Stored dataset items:

━━━━━━━━━━

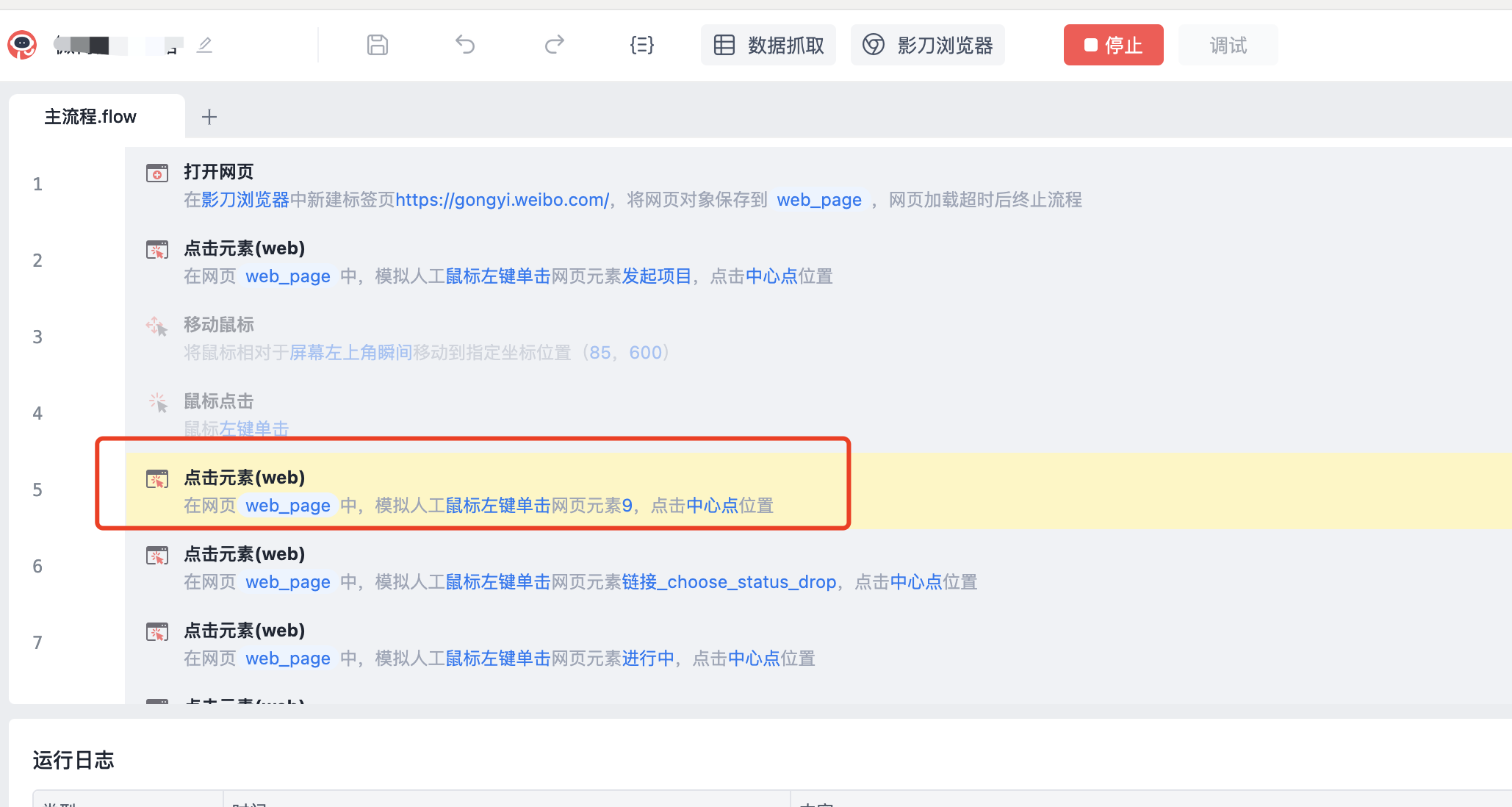Click the undo arrow icon
The image size is (1512, 807).
pos(465,45)
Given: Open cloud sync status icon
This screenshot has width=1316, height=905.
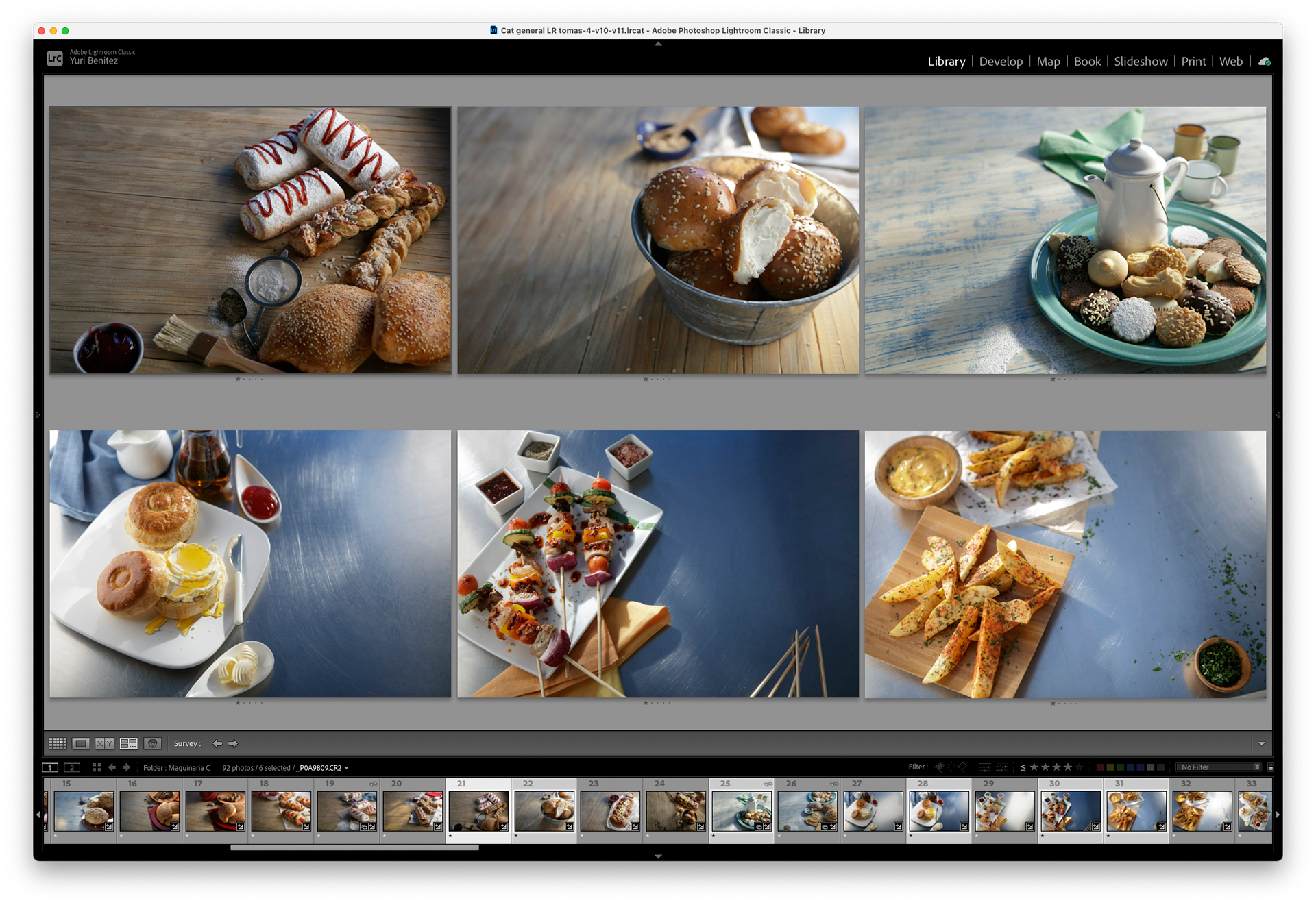Looking at the screenshot, I should [1265, 62].
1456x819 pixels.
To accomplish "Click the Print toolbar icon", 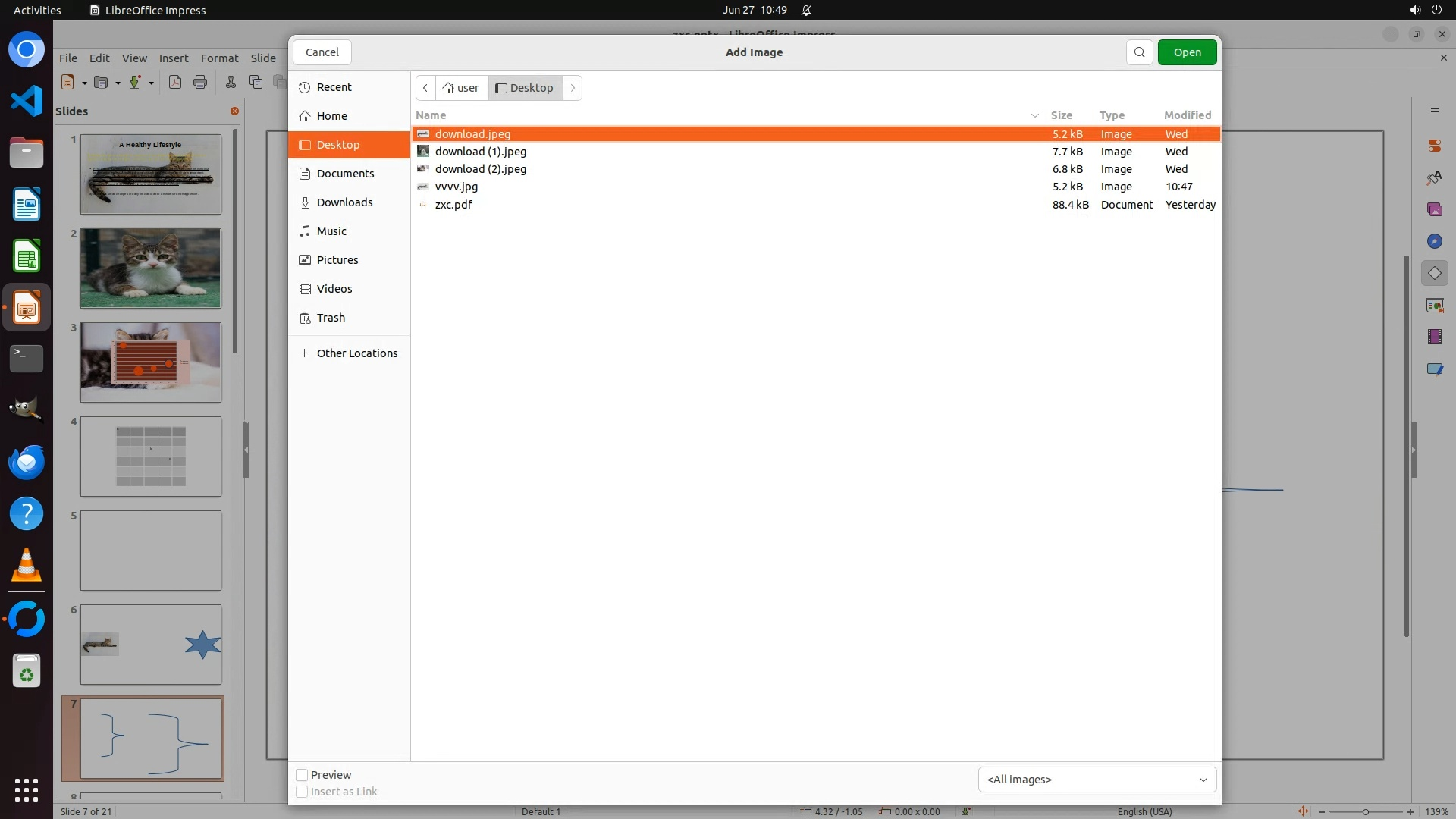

━━━━━━━━━━

Goal of the exercise: Reproduce word for word the lines running from the line with "1456x819 pixels." through the end of the data, both included, and nothing else; leave out the pictures.

Written response:
1456x819 pixels.
To accomplish "Click the Print toolbar icon", 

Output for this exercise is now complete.